[Goal]: In the data below, copy out the lines from the one containing "The image size is (1350, 1049)." through the one containing "at (607, 551).", without any changes.

[Data rows]:

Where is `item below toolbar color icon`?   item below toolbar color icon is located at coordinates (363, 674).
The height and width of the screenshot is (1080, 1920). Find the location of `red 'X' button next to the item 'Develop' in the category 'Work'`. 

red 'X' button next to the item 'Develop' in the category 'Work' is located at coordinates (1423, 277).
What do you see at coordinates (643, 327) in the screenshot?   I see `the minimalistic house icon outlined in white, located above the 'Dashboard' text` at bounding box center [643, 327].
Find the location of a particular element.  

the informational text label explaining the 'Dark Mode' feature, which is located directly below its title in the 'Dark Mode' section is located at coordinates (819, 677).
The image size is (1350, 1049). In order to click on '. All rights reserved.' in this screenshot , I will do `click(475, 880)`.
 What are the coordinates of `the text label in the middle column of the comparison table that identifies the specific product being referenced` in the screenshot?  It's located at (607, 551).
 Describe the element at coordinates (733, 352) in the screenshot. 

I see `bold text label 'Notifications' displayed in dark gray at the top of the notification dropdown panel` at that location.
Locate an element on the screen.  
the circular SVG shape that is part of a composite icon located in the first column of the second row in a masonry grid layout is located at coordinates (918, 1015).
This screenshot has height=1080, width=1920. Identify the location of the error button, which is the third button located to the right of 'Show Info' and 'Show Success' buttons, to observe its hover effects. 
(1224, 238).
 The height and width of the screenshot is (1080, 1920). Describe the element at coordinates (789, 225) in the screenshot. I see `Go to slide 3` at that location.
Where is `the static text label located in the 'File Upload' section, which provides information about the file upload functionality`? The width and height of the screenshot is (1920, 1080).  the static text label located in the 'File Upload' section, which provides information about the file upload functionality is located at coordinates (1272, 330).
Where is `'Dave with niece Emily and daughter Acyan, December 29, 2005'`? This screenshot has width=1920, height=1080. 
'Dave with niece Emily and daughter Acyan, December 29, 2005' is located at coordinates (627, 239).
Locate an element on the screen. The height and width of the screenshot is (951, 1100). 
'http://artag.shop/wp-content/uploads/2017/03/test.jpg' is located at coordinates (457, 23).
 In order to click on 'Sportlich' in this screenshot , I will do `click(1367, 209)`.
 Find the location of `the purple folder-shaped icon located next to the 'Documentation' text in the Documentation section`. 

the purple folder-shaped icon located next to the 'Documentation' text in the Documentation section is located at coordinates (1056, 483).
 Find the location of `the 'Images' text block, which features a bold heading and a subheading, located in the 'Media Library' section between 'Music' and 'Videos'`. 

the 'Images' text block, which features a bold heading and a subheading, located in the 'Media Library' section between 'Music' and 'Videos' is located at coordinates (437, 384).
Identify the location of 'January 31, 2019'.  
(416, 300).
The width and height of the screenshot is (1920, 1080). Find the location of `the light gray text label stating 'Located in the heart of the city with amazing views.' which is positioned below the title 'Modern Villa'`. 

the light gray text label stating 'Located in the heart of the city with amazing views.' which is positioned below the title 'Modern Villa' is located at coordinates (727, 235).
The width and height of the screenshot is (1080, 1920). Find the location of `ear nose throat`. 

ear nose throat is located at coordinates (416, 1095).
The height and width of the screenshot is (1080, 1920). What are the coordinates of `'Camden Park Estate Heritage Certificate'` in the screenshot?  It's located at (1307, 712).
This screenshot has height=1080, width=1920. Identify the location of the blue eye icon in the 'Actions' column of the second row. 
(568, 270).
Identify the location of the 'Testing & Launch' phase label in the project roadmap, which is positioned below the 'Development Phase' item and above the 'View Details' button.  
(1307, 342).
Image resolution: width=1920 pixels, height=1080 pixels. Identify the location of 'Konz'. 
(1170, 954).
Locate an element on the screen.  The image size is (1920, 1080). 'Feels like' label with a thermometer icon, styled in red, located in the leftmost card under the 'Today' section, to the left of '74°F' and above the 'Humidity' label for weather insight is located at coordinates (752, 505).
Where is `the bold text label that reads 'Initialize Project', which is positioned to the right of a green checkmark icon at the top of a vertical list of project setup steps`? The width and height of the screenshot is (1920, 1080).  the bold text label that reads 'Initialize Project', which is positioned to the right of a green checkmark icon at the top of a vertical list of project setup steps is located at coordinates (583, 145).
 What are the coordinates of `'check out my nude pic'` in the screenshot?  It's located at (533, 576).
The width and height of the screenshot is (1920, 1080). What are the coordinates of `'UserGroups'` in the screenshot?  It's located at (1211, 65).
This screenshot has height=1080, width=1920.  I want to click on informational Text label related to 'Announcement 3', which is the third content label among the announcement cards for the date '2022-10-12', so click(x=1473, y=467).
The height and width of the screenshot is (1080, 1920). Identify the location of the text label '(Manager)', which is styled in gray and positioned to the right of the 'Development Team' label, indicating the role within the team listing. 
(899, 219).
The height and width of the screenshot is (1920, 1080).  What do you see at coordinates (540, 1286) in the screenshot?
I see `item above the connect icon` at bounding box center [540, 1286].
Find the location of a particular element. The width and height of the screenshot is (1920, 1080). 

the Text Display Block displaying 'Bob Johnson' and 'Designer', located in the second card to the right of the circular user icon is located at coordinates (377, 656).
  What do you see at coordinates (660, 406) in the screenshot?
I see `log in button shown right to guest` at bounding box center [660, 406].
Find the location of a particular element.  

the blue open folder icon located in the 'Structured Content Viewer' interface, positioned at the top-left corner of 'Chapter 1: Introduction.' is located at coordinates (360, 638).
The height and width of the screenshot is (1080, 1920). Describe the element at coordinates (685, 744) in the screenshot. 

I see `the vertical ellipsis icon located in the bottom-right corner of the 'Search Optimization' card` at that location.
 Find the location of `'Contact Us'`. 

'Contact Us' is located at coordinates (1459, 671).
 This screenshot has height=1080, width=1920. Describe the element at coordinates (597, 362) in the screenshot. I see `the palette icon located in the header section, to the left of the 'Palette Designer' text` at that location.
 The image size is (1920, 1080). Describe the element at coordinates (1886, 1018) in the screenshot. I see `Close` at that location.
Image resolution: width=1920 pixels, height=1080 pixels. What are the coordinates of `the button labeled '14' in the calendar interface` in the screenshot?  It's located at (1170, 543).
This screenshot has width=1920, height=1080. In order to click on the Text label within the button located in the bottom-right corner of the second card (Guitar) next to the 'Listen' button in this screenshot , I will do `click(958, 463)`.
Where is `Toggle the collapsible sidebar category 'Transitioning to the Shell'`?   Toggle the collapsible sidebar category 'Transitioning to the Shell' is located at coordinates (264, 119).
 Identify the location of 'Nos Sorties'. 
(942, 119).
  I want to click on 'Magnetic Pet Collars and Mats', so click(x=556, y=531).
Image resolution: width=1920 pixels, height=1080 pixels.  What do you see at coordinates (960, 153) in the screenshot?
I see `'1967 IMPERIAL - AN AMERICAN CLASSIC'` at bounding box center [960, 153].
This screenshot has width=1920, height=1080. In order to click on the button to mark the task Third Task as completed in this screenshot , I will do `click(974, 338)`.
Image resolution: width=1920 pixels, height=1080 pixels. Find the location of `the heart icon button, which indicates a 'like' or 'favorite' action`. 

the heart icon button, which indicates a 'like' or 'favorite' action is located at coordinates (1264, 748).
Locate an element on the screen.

[Task answer]:
The image size is (1350, 1049). In order to click on '. All rights reserved.' in this screenshot , I will do `click(475, 880)`.
 What are the coordinates of `the text label in the middle column of the comparison table that identifies the specific product being referenced` in the screenshot?  It's located at (607, 551).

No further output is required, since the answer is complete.